Just as steel frames were replaced with aluminium frames for a reduction in weight, so too were steel rims on bike wheels replaced with the lighter metal – a technological revolution introduced by Mavic with its Duralumin rims in the 30s.

Carbon fibre wheels are becoming more prevalent and affordable, with brands now including carbon wheels as standard on many stock bikes. Carbon rims lag behind their aluminium counterparts when it comes to braking efficiency, but the rise of disc brakes on road bikes has, by and large, made this a redundant point.

9. Lycra

High-stretch, Lycra shorts have become the go-to choice for many road cyclists.
Alé

There may well be a trend towards lightweight specialist woollen jerseys these days, but the liberation of cyclists from the woollen kit of old due to the invention and adoption of Lycra should not be underestimated.

Lighter, more breathable and tighter fitting than its natural predecessor, Lycra cycling kit has become the go-to for many cyclists.
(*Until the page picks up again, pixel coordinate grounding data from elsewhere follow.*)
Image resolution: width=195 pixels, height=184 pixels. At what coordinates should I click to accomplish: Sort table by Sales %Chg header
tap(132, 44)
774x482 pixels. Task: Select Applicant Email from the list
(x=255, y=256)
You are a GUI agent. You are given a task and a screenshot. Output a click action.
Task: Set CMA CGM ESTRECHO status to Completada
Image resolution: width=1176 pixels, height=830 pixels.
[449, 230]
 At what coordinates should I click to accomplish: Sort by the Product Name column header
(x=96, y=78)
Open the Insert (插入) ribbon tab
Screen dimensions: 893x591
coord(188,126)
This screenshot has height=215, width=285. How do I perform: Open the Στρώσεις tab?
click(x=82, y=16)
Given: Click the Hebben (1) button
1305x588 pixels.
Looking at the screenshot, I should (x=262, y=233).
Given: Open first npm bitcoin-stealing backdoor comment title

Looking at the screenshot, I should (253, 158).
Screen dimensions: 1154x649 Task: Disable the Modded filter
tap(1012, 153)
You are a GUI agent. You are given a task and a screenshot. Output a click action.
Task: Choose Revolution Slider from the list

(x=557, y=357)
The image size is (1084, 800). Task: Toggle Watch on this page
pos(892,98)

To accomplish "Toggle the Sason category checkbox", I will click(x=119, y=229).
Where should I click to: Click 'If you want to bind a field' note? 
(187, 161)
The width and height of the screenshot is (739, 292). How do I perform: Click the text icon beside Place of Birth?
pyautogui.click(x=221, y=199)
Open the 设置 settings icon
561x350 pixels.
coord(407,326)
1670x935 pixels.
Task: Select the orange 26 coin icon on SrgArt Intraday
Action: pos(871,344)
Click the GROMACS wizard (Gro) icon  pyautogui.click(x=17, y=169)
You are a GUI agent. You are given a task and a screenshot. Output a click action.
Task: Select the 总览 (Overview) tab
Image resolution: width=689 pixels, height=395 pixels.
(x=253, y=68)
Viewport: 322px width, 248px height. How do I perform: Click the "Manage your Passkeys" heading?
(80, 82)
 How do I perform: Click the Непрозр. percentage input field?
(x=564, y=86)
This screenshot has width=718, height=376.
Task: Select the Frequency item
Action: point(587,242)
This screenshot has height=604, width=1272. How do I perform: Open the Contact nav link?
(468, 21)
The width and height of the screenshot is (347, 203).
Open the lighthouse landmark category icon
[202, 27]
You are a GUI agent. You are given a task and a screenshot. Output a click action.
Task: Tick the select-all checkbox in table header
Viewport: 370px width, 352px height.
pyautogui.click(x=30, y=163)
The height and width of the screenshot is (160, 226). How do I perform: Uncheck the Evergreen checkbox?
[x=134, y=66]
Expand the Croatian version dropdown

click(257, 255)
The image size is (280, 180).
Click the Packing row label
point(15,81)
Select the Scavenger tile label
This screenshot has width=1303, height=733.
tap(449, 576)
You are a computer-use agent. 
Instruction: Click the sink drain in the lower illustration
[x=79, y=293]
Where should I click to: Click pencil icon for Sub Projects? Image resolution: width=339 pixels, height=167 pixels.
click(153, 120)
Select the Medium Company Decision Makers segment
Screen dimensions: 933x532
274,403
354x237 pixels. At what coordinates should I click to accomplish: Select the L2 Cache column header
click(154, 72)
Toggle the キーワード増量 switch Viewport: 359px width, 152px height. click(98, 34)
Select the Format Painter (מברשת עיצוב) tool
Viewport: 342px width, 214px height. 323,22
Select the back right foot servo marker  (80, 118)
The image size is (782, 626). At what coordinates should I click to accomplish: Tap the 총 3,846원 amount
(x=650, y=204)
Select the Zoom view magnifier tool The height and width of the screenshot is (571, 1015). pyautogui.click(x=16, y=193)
Lycra cycling shorts are an essential piece of kit for many cyclists, while aerodynamic and close-fitting cycling jerseys that reduce drag and often work to wick away sweat have become standard.

Lycra also opened up the possibility of all-in-one skinsuits for time trials and circuit races, and many professional riders wear these at stage races too.

Material developments in road cycling kit aren’t just limited to Lycra. Time has also seen the traditional chamois leather in the seat of cycling shorts replaced by comfier, more hygienic synthetic padding.

10. Derailleur gears

Derailleur systems have remained practically the same since the 1980s.
Simon Bromley / Immediate Media

The advent of the rear derailleur system transformed cycling, enabling riders to shift the chain between a set of sprockets to provide an ever-widening range of gears. As the system has been refined, almost all roads have become accessible.

The early stirrings of rudimentary derailleur systems began in the 19th century, with cyclo-tourists devising systems that enabled them to change gear on the rear wheel by lifting the chain from sprocket to sprocket with a long rod.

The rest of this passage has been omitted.